- Title card
- Directed by: Fred Avery
- Story by: Jack Miller
- Produced by: Leon Schlesinger
- Starring: Mel Blanc Sara Berner Margaret Hill-Talbot
- Music by: Carl W. Stalling
- Animation by: Robert Cannon
- Color process: Technicolor
- Production company: Leon Schlesinger Productions
- Distributed by: Warner Bros. Pictures
- Release date: January 6, 1940;
- Running time: 8 min
- Country: United States
- Language: English

= The Early Worm Gets the Bird =

1940 film by Fred Avery

The Early Worm Gets the Bird is a 1940 American animated comedy short film directed by Fred Avery.
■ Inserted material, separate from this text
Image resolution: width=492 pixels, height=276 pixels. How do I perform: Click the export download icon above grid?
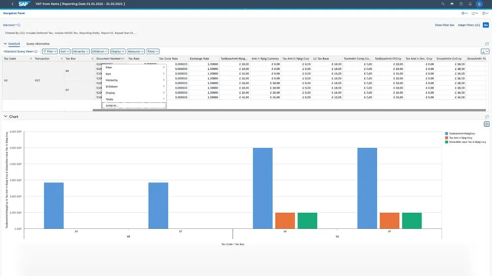484,51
The short was released on January 6, 1940. It is part of the Merrie Melodies series. It was re-released as a "Blue Ribbon" reissue in 1943 and 1952, rendering the original film and credits lost. The film is in the public domain as United Artists, then owner of Associated Artists Productions, neglected to renew its copyright on time. The name is a play on the adage "The early bird gets the worm."

== Plot ==

The reissued version

At the Blackbirds' house, Willie and his brothers say their bedtime prayers. Their mother, a literal mammy, tells them goodnight, and the children get into bed to go to sleep. She catches Willie reading "The Early Bird Gets the Worm" and tells the trio that a fox will hunt them shall they wake up early to catch a worm, which they are oblivious to.
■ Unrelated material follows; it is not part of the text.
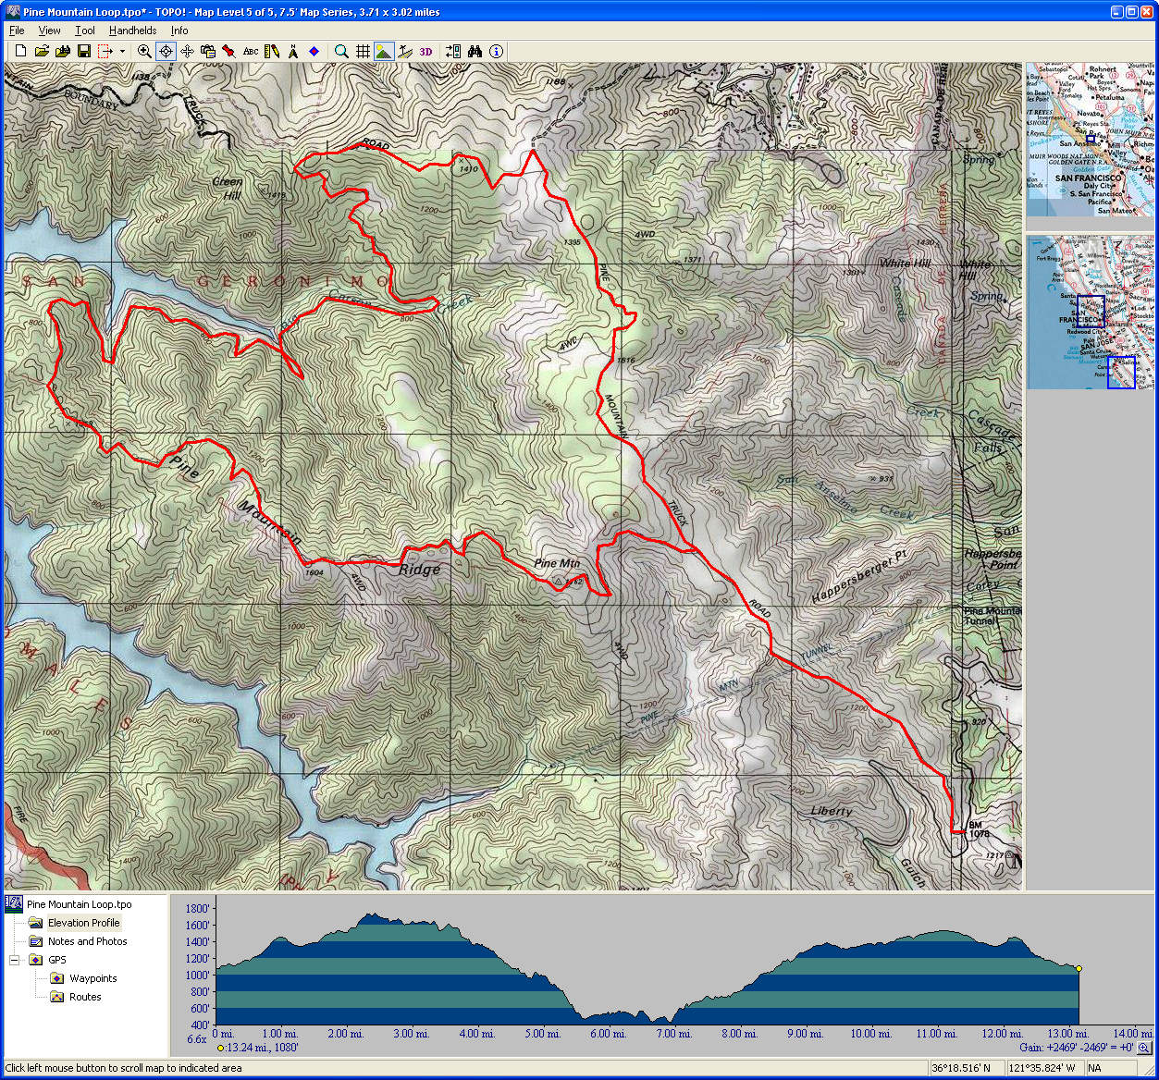The width and height of the screenshot is (1159, 1080).
Task: Collapse the GPS tree node
Action: coord(15,960)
The next day, Willie sneaks out to catch the worm at 5 a.m. The worm finds the book which Willie's mother threw out of the window and is curious about the early bird. They run into each other, leading Willie to chase the worm who tricks him while hiding in a plethora of places, including a flower inhabited by an extremely aggressive bee.

The fox emerges and tricks Willie into thinking he is also there to chase the worm; he does not realize the fox is a fox until he remembers his mother's description of the fox's appearance. While the fox tries to eat Willie with ketchup, the worm changes his mind and goads the bee from earlier into stinging the fox, who believes he has been stabbed because of the ketchup on his face. Willie and the worm make amends, but the bee chases them home. Willie returns just in time to wake up with his siblings, noting that he does not want worms for breakfast, only for the worm to inadvertently reveal his presence.

==Reception==
Motion Picture Exhibitor (Jan 24, 1940): "The little bird doesn't believe the story, wants to find out for himself, is caught by the bad fox, and then saved by the little worm, all of which is familiar, but made in the better Schlesinger vein. Good."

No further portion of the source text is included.